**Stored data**
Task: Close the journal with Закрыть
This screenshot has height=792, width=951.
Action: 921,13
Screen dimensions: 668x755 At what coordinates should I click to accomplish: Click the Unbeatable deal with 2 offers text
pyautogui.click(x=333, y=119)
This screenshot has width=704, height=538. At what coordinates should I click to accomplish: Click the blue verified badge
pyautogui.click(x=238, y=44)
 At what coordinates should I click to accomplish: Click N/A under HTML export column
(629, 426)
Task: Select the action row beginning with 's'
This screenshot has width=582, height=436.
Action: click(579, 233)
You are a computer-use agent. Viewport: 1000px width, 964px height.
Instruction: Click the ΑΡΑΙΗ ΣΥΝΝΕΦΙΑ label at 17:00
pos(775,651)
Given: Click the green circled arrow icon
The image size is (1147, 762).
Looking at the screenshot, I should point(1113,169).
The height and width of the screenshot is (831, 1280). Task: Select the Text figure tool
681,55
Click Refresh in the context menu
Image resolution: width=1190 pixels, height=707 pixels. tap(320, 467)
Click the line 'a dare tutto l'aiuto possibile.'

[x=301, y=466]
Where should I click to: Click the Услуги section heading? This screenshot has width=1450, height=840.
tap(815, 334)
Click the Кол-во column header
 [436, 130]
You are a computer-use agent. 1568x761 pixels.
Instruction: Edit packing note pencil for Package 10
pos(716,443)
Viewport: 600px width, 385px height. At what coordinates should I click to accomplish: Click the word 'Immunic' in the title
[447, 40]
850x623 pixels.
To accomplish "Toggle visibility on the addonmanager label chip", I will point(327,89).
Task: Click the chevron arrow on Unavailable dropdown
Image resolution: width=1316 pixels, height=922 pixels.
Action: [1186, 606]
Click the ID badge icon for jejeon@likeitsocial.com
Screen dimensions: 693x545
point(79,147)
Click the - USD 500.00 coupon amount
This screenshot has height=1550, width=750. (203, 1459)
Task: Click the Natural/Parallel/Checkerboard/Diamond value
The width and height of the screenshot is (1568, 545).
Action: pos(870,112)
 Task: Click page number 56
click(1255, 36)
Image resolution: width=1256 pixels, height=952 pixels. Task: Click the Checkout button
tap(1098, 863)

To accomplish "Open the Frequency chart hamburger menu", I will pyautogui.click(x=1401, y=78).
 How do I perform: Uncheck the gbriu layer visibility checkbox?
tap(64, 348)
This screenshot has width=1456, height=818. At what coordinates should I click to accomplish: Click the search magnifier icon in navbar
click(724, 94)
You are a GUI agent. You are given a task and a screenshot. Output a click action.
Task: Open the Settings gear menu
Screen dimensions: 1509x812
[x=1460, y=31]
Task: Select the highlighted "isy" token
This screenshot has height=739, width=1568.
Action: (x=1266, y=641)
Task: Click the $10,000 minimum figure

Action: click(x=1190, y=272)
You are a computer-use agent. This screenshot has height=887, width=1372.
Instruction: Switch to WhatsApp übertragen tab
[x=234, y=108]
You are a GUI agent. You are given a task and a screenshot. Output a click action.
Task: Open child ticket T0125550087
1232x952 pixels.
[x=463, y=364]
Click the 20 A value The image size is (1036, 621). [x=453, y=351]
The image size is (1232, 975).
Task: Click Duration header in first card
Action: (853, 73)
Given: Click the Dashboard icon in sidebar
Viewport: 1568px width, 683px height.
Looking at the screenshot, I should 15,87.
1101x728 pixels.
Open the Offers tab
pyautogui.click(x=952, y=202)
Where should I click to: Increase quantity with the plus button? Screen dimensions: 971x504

**Exercise description**
Above are the entries; give them back verbatim.

**Task output**
Task: Close the journal with Закрыть
This screenshot has height=792, width=951.
Action: 921,13
Screen dimensions: 668x755 At what coordinates should I click to accomplish: Click the Unbeatable deal with 2 offers text
pyautogui.click(x=333, y=119)
This screenshot has width=704, height=538. At what coordinates should I click to accomplish: Click the blue verified badge
pyautogui.click(x=238, y=44)
 At what coordinates should I click to accomplish: Click N/A under HTML export column
(629, 426)
Task: Select the action row beginning with 's'
This screenshot has width=582, height=436.
Action: click(579, 233)
You are a computer-use agent. Viewport: 1000px width, 964px height.
Instruction: Click the ΑΡΑΙΗ ΣΥΝΝΕΦΙΑ label at 17:00
pos(775,651)
Given: Click the green circled arrow icon
The image size is (1147, 762).
Looking at the screenshot, I should point(1113,169).
The height and width of the screenshot is (831, 1280). Task: Select the Text figure tool
681,55
Click Refresh in the context menu
Image resolution: width=1190 pixels, height=707 pixels. tap(320, 467)
Click the line 'a dare tutto l'aiuto possibile.'

[x=301, y=466]
Where should I click to: Click the Услуги section heading? This screenshot has width=1450, height=840.
tap(815, 334)
Click the Кол-во column header
 [436, 130]
You are a computer-use agent. 1568x761 pixels.
Instruction: Edit packing note pencil for Package 10
pos(716,443)
Viewport: 600px width, 385px height. At what coordinates should I click to accomplish: Click the word 'Immunic' in the title
[447, 40]
850x623 pixels.
To accomplish "Toggle visibility on the addonmanager label chip", I will point(327,89).
Task: Click the chevron arrow on Unavailable dropdown
Image resolution: width=1316 pixels, height=922 pixels.
Action: [1186, 606]
Click the ID badge icon for jejeon@likeitsocial.com
Screen dimensions: 693x545
point(79,147)
Click the - USD 500.00 coupon amount
This screenshot has height=1550, width=750. (203, 1459)
Task: Click the Natural/Parallel/Checkerboard/Diamond value
The width and height of the screenshot is (1568, 545).
Action: pos(870,112)
 Task: Click page number 56
click(1255, 36)
Image resolution: width=1256 pixels, height=952 pixels. Task: Click the Checkout button
tap(1098, 863)

To accomplish "Open the Frequency chart hamburger menu", I will pyautogui.click(x=1401, y=78).
 How do I perform: Uncheck the gbriu layer visibility checkbox?
tap(64, 348)
This screenshot has width=1456, height=818. At what coordinates should I click to accomplish: Click the search magnifier icon in navbar
click(724, 94)
You are a GUI agent. You are given a task and a screenshot. Output a click action.
Task: Open the Settings gear menu
Screen dimensions: 1509x812
[x=1460, y=31]
Task: Select the highlighted "isy" token
This screenshot has height=739, width=1568.
Action: (x=1266, y=641)
Task: Click the $10,000 minimum figure

Action: click(x=1190, y=272)
You are a computer-use agent. This screenshot has height=887, width=1372.
Instruction: Switch to WhatsApp übertragen tab
[x=234, y=108]
You are a GUI agent. You are given a task and a screenshot. Output a click action.
Task: Open child ticket T0125550087
1232x952 pixels.
[x=463, y=364]
Click the 20 A value The image size is (1036, 621). [x=453, y=351]
The image size is (1232, 975).
Task: Click Duration header in first card
Action: (853, 73)
Given: Click the Dashboard icon in sidebar
Viewport: 1568px width, 683px height.
Looking at the screenshot, I should 15,87.
1101x728 pixels.
Open the Offers tab
pyautogui.click(x=952, y=202)
Where should I click to: Increase quantity with the plus button? Screen dimensions: 971x504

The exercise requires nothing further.